___ Excerpted text ___
[fla-left] [Election 2000] Socialist David McReynolds vs. Goliath (fwd)

Michael Hoover hoov at freenet.tlh.fl.us
Thu Apr 6 17:25:25 PDT 2000


forwarded by Michael Hoover


> Note: David McReynolds is on the ballot in Florida.
>
> David vs. Goliath
> By Kari Lydersen
>
> (from In These Times, April 17, 2000, http://www.inthesetimes.com
>
> Pitting himself against George W. Bush and Al Gore, David
> McReynolds might as well be fighting Goliath. But such odds
> have never stopped him before.
>
> McReynolds is the Socialist Party USA's candidate for president,
> following in the footsteps of Eugene Debs and Norman Thomas.
> Though he readily admits he has absolutely no chance of winning
> the election, McReynolds thinks he can stir things up and show that
> hope for a just, non-capitalist society isn't dead.
>
> At age 70, McReynolds has been an activist for more than half a
> century. He was no red diaper baby, however. Bom in Los Angeles
> a few days before the 1929 stock market crash to religious Republican
> parents, as a fresh-faced teen-ager, the energy he now devotes to
> pacifism, socialism and human rights was instead poured into
> church and the temperance movement. At age 17, he went to
> Garden City, Kansas to organize for the Prohibition Party.
>
> But as a student at UCLA during the late '40s, McReynolds "fell in
> with the bohemian socialists," as he tells it, and started to question
> his beliefs. "During World War II we thought we were fighting for a
> better world," he says. "So then the Cold War was a terrible shock
> to us. How do you explain that that was what we were fighting for?"
>
> In 1951 he traveled by ocean liner to a pacifist youth conference in
> Denmark; he broke with the Protestant Church when he returned
> and joined the Socialist Party. He left L.A. for New York in 1956 to
> take a job at Liberation magazine, working with A.J. Muste, Bayard
> Rustin, Dave Dellinger, Sid Lens and Roy Finch, getting what he
> calls "an education not available at any university."
___
=== To be done ===
1. According to the article about David McReynolds, in what year did he leave Los Angeles for New York?
2. Reproduce the article about David McReynolds word for word, everything from "forwarded by Michael" down to "stopped him before.".
3. Carry on the article about David McReynolds, starting right after its final sentence.
___ Data listing ___
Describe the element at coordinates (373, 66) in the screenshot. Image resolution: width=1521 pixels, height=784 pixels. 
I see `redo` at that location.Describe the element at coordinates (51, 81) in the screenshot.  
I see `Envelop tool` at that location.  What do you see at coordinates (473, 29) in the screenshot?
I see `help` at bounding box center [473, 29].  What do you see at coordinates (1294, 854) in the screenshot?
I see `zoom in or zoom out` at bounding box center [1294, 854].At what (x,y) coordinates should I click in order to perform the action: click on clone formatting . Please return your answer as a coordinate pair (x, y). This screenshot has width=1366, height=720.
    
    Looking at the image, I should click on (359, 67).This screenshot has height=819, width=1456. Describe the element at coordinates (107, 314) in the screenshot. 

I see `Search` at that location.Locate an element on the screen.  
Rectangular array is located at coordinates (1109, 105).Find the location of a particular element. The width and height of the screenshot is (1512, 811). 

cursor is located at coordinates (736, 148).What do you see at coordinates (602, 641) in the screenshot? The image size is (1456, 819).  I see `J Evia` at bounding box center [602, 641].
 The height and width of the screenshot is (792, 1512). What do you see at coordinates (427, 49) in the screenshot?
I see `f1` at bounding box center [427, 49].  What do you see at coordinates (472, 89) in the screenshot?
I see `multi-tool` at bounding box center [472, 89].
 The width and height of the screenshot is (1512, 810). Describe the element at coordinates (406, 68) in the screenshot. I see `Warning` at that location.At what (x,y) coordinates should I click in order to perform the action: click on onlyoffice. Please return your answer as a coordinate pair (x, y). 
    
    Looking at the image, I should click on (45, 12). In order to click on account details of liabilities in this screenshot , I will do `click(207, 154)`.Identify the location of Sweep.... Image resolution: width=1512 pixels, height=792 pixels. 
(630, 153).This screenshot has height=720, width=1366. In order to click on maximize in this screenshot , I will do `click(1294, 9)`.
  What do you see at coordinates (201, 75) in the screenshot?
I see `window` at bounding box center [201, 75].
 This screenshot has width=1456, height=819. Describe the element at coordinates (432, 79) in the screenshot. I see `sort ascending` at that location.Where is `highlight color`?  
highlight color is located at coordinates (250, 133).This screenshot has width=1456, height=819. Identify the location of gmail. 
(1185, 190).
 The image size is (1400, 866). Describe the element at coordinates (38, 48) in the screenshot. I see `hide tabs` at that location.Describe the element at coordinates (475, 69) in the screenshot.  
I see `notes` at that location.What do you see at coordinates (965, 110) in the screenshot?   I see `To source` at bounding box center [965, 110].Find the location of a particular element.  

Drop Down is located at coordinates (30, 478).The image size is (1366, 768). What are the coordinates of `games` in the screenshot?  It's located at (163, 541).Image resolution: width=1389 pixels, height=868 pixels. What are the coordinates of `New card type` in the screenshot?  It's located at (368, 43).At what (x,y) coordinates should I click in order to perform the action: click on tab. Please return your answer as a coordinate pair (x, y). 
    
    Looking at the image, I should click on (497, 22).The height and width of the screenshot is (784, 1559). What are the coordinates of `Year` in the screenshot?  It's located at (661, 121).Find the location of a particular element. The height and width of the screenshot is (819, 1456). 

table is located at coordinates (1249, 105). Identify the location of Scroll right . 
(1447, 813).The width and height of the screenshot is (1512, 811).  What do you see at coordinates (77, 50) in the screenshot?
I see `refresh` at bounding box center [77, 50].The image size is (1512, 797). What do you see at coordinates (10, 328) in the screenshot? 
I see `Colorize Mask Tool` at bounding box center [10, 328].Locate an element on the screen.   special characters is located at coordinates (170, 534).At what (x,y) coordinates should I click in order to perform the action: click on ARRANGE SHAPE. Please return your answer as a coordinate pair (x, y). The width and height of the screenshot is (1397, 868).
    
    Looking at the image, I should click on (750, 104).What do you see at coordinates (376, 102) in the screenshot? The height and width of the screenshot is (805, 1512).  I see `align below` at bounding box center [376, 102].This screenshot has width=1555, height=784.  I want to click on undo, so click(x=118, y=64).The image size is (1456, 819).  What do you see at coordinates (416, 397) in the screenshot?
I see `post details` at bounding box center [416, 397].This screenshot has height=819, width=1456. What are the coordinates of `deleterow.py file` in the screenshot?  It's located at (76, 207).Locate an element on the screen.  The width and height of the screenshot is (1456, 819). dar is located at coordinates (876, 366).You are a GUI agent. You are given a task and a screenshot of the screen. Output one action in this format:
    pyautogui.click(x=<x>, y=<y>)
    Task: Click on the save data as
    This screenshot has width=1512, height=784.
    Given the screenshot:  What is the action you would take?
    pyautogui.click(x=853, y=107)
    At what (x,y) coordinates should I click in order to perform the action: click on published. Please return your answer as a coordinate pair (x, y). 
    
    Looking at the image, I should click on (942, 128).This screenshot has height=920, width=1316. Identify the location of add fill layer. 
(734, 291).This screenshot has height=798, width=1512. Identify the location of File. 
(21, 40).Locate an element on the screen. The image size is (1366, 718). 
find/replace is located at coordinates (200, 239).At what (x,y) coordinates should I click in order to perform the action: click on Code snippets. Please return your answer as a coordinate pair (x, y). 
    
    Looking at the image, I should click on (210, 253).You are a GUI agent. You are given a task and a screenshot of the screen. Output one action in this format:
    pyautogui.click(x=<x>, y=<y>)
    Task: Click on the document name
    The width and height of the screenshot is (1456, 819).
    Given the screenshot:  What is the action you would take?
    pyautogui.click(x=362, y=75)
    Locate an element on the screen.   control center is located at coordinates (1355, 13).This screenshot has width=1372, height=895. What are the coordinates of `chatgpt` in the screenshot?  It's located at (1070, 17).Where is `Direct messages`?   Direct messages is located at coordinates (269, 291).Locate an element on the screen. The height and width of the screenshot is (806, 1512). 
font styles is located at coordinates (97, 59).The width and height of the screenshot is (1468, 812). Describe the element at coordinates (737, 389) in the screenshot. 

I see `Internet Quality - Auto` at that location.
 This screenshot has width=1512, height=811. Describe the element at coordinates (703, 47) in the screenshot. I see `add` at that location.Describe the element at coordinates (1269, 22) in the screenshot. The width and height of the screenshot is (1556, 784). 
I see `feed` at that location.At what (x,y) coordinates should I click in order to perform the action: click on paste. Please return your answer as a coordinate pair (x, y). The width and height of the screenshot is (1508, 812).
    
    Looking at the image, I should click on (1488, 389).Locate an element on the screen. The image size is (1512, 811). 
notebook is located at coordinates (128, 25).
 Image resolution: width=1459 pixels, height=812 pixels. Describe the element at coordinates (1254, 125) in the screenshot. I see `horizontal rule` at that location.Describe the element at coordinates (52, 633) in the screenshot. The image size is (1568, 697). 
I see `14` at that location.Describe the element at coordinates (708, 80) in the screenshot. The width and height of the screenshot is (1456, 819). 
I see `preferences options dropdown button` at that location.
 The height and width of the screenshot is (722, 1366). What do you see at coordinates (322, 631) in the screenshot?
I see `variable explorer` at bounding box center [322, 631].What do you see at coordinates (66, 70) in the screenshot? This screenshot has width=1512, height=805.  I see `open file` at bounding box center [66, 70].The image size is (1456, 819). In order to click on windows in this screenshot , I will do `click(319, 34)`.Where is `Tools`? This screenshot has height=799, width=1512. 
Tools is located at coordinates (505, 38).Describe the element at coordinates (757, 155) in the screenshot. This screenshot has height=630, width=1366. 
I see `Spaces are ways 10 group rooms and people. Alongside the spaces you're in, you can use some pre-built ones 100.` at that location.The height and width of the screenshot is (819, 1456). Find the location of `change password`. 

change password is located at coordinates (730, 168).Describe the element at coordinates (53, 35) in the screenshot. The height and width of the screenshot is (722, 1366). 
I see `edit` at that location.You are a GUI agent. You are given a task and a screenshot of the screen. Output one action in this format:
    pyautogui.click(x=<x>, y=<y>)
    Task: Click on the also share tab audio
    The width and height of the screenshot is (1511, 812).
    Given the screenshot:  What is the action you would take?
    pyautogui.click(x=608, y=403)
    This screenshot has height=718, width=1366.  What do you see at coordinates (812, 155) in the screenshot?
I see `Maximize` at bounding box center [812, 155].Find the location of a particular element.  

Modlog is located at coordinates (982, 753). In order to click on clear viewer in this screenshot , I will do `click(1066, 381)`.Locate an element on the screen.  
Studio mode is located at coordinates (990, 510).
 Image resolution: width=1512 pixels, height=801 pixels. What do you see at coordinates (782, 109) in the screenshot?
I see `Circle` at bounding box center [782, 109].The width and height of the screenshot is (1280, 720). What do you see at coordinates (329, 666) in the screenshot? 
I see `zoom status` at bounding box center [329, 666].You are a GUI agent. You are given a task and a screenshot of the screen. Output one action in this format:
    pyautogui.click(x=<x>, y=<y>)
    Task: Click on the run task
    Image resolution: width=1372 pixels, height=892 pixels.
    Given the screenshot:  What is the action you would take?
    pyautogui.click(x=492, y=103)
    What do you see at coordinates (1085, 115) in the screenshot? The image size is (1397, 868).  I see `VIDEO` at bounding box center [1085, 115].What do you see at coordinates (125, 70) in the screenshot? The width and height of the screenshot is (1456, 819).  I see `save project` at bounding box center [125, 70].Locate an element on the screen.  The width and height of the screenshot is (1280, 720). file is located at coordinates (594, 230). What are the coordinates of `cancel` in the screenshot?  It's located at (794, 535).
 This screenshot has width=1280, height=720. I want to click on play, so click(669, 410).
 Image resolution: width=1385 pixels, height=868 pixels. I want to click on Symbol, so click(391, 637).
___
=== Exercise results ===
1. 1956

2.
forwarded by Michael Hoover


> Note: David McReynolds is on the ballot in Florida.
>
> David vs. Goliath
> By Kari Lydersen
>
> (from In These Times, April 17, 2000, http://www.inthesetimes.com
>
> Pitting himself against George W. Bush and Al Gore, David
> McReynolds might as well be fighting Goliath. But such odds
> have never stopped him before.

3.
>
> He ran for Congress in 1958 as a write-in candidate in Lower
> Manhattan. In 1960, he joined the pacifist War Resisters League,
> and worked for the organization until his retirement last year, traveling
> the world speaking and demonstrating against war and militarization.
> He was a leading figure in many anti-Vietnam War coalitions, traveling
> to Vietnam in 1966 and 1971 to meet with dissident groups. He also
> photographed Pol Pot's death pits in Cambodia and spoke out
> against U.S. support of the brutal regime.
>
> He was trapped in Czechoslovakia as Soviet tanks rolled in during
> Prague Spring of 1968. Later that year, he ran for Congress again
> on Eldridge Cleaver's Peace and Freedom ticket, managing to get
> 5 percent of the vote.
>
> He was among the first openly gay political candidates, having come
> out in WIN magazine in 1969, and though he doesn't see himself as
> a "gay and lesbian candidate," he has continued to work for gay rights.
>
> While so many activists faded away after the '60s and '70s, McReynolds
> has continued going strong. He ran for president in 1980, calling for the
> dissolution of NATO. In 1989, he went to Libya to help establish contact
> with that country, and after Iraq invaded Kuwait in 1991, he went to
> Baghdad to help negotiate the release of several hostages.
>
> As a presidential candidate again, he hopes to provoke a dialogue among
> both voters and the mainstream candidates on the issues too often ignored.
> "There are issues that are never addressed by Gore and Bush that need to
> be talked about," says McReynolds, who now lives on Manhattan's Lower
> East Side. "Things like the failure of the drug war, the growth of the prison
> system, the Iraqi sanctions, the military budget, the fact that we don't have
> any serious affordable housing. These are not exactly radical issues "
>
> His official platform calls for universal, publicly funded health care,
> renewable energy, ecologically safe food, equal human rights for all
> and an immediate 50 percent cut in the U.S. military budget.
>
> While he says there is a limit to how much change can come through
> electoral politics, McReynolds still thinks it is worth participating.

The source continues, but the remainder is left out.